◆ **PASSAGE SHOWN**:

>>

In Argent: The Consortium, players take on the role of faculty at a school for young wizards. Sound familiar? “The Chancelor” is stepping down and a new head of the school must be voted on. That’s where you come in. Each player is vying for the votes from a panel of 12 board members. Each board member will vote based on a specific criteria. It could be whoever has the most gold at the end of the game, whoever has the most mana, whoever has the most of a certain type of spells etc, etc. These voters, with the exception of the starting two, keep their criteria hidden. Rooms are chosen for the school, then players gather their starting two mages based on their character and take turns drafting three more. They are then given their starting spell and resources. The game then begins and continues for 5 rounds.

During these rounds, players will take actions. The first thing they can do is take a quick action which is indicated on cards by a lightning bolt. Then they must take a main action. They can cast a spell that they’ve learned. When doing so the player must pay the mana cost and then tilt the card sideways to indicate that it is exhausted. Exhausted spells and other multi use items become available when the round ends. As an action a player can take one of the Belltower Offering cards. These will offer immediate benefits when they are taken. However, if the final Bell Tower card is taken, that ends the current round. A player may also play a card, weather that be a supporter or a treasure. They resolve the effect, then, unless it’s a reusable treasure, they place the card in their personal discard.

<<

◆ **TASKS TO PERFORM**:
a. Name every example the Argent: The Consortium description gives of a criterion on which a board member might base a vote.
b. Carry on the Argent: The Consortium game description, picking up right after its final sentence.
The dataset records that come after this passage are unrelated to it.

[Dataset records]
>>

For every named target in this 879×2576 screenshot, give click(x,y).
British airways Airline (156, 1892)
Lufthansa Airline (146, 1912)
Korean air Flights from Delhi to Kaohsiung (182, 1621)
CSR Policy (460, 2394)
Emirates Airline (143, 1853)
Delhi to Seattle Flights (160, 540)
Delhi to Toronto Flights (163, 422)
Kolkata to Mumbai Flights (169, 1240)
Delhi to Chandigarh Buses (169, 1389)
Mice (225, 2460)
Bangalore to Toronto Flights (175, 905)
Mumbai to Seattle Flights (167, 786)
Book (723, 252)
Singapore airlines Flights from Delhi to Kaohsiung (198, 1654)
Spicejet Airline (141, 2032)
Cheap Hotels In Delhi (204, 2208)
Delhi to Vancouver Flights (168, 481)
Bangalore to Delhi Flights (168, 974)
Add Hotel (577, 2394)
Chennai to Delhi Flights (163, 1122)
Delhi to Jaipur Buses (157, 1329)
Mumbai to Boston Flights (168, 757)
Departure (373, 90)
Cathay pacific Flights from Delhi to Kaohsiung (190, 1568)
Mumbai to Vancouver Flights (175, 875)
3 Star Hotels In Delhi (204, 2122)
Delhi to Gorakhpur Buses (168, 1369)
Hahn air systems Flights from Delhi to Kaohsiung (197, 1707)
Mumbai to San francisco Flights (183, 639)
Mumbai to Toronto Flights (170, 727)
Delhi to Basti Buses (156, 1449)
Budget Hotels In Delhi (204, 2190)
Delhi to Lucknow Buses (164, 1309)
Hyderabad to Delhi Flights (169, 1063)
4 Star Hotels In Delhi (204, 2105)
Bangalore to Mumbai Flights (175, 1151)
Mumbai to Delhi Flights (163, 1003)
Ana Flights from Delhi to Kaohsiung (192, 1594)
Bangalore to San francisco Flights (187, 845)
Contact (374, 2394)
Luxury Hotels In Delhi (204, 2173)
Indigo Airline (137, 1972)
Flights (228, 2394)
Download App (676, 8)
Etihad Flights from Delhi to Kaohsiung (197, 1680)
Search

<<

◆ **THE RESPONSES**:
a.
- Whoever has the most gold at the end of the game
- Whoever has the most mana
- Whoever has the most of a certain type of spells

b.
The final main action that can be taken is the heart and soul of this game. Placing mages within the school. A player must decide which of their mages to place. They select one of the rooms and place one of their pieces on it. There are a few requirements for placing mages, so knowing that you can pay the cost is vital before doing so. Each color mage has a specific power, which is important to know when drafting them.

Purple Mages are quick, they can be placed a a fast action, thus freeing up your main action for either placing more mages or doing another action. Red Mages can injure other player’s mages. When they’re placed they can move another mage into the infirmary and take that spot. Green Mages cannot be wounded and sent to the infirmary. Blue Mages cannot be effected by spells. Gray mages can be placed on a space as a free action AFTER a player has cast a spell as an action.

Each of these unique abilities works into the timing of the game. Spaces and actions are going to earn you money, mana, treasure, supporters and marks. All of which will help you learn what the voting criteria is and help you achieve that.

There’s a lot more details to this game, but I’m not going to go into them because this would quickly divulge more into a rules explanation than a review, which it already seems to have swerved a little. Basically, in this box you are given an entire magic school, complete with faculty and students. There is so much variety in this game that You could play this a million times and never have the same game twice. This is one of the things I love about Level 99 games, they would literally throw a kitchen sink into their game boxes if they could figure out a feasible shipping plan.

And that’s going to be a problem for some people; it’s overwhelming. I set this game up and introduced my wife to it. After getting halfway through the explanation her eyes began to glaze and I could tell she was genuinely not looking forward to playing this. It’s not that any of the concepts are overly complicated or convoluted it’s just that there are SO many of them. Each room has rules, each individual character has rules, each mage has rules all within the scope of the larger rules that orchestrate the game. The information overload is almost on par with Millennium Blades, but without the timing mechanism to keep players in check. I know there are people that I will not want to ever play this game with because any amount of analysis paralysis is going to be crippling. That’s bad, because this has the potential to be a very long game if you let it. I won’t comment on they annoyance I had with the pieces, because they’ll largely be resolved in the upcoming second print run.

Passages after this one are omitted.